___ Supplied records

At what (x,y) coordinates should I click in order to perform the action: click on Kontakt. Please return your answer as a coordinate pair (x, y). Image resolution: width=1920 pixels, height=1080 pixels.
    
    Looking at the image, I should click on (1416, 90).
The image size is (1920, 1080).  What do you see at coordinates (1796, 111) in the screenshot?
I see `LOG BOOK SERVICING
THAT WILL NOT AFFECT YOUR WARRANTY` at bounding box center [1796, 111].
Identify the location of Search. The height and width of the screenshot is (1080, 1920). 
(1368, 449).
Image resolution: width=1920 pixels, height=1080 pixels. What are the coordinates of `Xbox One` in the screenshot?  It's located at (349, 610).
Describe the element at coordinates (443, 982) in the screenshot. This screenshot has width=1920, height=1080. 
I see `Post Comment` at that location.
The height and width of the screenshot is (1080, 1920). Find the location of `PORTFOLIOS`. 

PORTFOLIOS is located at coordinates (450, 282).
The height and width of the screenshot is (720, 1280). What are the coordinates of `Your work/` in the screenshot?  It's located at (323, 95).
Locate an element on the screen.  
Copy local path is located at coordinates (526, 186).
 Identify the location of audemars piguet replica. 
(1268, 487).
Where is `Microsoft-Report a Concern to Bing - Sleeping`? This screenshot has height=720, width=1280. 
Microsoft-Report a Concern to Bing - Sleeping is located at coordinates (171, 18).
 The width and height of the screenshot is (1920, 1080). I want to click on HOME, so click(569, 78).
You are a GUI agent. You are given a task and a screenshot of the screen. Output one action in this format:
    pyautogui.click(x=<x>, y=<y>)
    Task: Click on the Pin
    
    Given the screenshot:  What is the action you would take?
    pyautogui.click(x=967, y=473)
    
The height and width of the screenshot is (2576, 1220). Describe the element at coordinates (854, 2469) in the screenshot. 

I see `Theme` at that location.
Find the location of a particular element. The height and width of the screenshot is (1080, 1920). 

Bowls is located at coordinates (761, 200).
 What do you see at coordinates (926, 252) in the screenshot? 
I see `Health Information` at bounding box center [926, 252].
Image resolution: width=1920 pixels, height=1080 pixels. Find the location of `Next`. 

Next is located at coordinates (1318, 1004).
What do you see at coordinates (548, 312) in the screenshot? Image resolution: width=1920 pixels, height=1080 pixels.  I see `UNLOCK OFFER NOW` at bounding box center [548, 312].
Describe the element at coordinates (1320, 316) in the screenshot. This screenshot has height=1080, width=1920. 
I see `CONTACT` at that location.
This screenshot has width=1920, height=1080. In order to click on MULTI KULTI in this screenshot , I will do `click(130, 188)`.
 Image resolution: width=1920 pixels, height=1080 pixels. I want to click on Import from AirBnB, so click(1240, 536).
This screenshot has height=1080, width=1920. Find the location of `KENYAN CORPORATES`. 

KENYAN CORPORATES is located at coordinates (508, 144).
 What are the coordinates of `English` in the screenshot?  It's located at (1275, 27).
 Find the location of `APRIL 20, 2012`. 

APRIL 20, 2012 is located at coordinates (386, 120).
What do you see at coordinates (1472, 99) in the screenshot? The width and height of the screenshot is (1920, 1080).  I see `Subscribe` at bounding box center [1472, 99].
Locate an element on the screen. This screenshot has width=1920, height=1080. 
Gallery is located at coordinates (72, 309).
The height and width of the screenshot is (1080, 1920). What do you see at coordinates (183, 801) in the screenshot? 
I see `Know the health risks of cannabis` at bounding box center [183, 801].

______

Exercise brief>
Please pull out every one of the entries above and reproduce them verbatim, keeping their original line breaks.

Solution below>
At what (x,y) coordinates should I click in order to perform the action: click on Kontakt. Please return your answer as a coordinate pair (x, y). Image resolution: width=1920 pixels, height=1080 pixels.
    
    Looking at the image, I should click on (1416, 90).
The image size is (1920, 1080).  What do you see at coordinates (1796, 111) in the screenshot?
I see `LOG BOOK SERVICING
THAT WILL NOT AFFECT YOUR WARRANTY` at bounding box center [1796, 111].
Identify the location of Search. The height and width of the screenshot is (1080, 1920). 
(1368, 449).
Image resolution: width=1920 pixels, height=1080 pixels. What are the coordinates of `Xbox One` in the screenshot?  It's located at (349, 610).
Describe the element at coordinates (443, 982) in the screenshot. This screenshot has width=1920, height=1080. 
I see `Post Comment` at that location.
The height and width of the screenshot is (1080, 1920). Find the location of `PORTFOLIOS`. 

PORTFOLIOS is located at coordinates (450, 282).
The height and width of the screenshot is (720, 1280). What are the coordinates of `Your work/` in the screenshot?  It's located at (323, 95).
Locate an element on the screen.  
Copy local path is located at coordinates (526, 186).
 Identify the location of audemars piguet replica. 
(1268, 487).
Where is `Microsoft-Report a Concern to Bing - Sleeping`? This screenshot has height=720, width=1280. 
Microsoft-Report a Concern to Bing - Sleeping is located at coordinates (171, 18).
 The width and height of the screenshot is (1920, 1080). I want to click on HOME, so click(569, 78).
You are a GUI agent. You are given a task and a screenshot of the screen. Output one action in this format:
    pyautogui.click(x=<x>, y=<y>)
    Task: Click on the Pin
    
    Given the screenshot:  What is the action you would take?
    pyautogui.click(x=967, y=473)
    
The height and width of the screenshot is (2576, 1220). Describe the element at coordinates (854, 2469) in the screenshot. 

I see `Theme` at that location.
Find the location of a particular element. The height and width of the screenshot is (1080, 1920). 

Bowls is located at coordinates (761, 200).
 What do you see at coordinates (926, 252) in the screenshot? 
I see `Health Information` at bounding box center [926, 252].
Image resolution: width=1920 pixels, height=1080 pixels. Find the location of `Next`. 

Next is located at coordinates (1318, 1004).
What do you see at coordinates (548, 312) in the screenshot? Image resolution: width=1920 pixels, height=1080 pixels.  I see `UNLOCK OFFER NOW` at bounding box center [548, 312].
Describe the element at coordinates (1320, 316) in the screenshot. This screenshot has height=1080, width=1920. 
I see `CONTACT` at that location.
This screenshot has width=1920, height=1080. In order to click on MULTI KULTI in this screenshot , I will do `click(130, 188)`.
 Image resolution: width=1920 pixels, height=1080 pixels. I want to click on Import from AirBnB, so click(1240, 536).
This screenshot has height=1080, width=1920. Find the location of `KENYAN CORPORATES`. 

KENYAN CORPORATES is located at coordinates (508, 144).
 What are the coordinates of `English` in the screenshot?  It's located at (1275, 27).
 Find the location of `APRIL 20, 2012`. 

APRIL 20, 2012 is located at coordinates (386, 120).
What do you see at coordinates (1472, 99) in the screenshot? The width and height of the screenshot is (1920, 1080).  I see `Subscribe` at bounding box center [1472, 99].
Locate an element on the screen. This screenshot has width=1920, height=1080. 
Gallery is located at coordinates (72, 309).
The height and width of the screenshot is (1080, 1920). What do you see at coordinates (183, 801) in the screenshot? 
I see `Know the health risks of cannabis` at bounding box center [183, 801].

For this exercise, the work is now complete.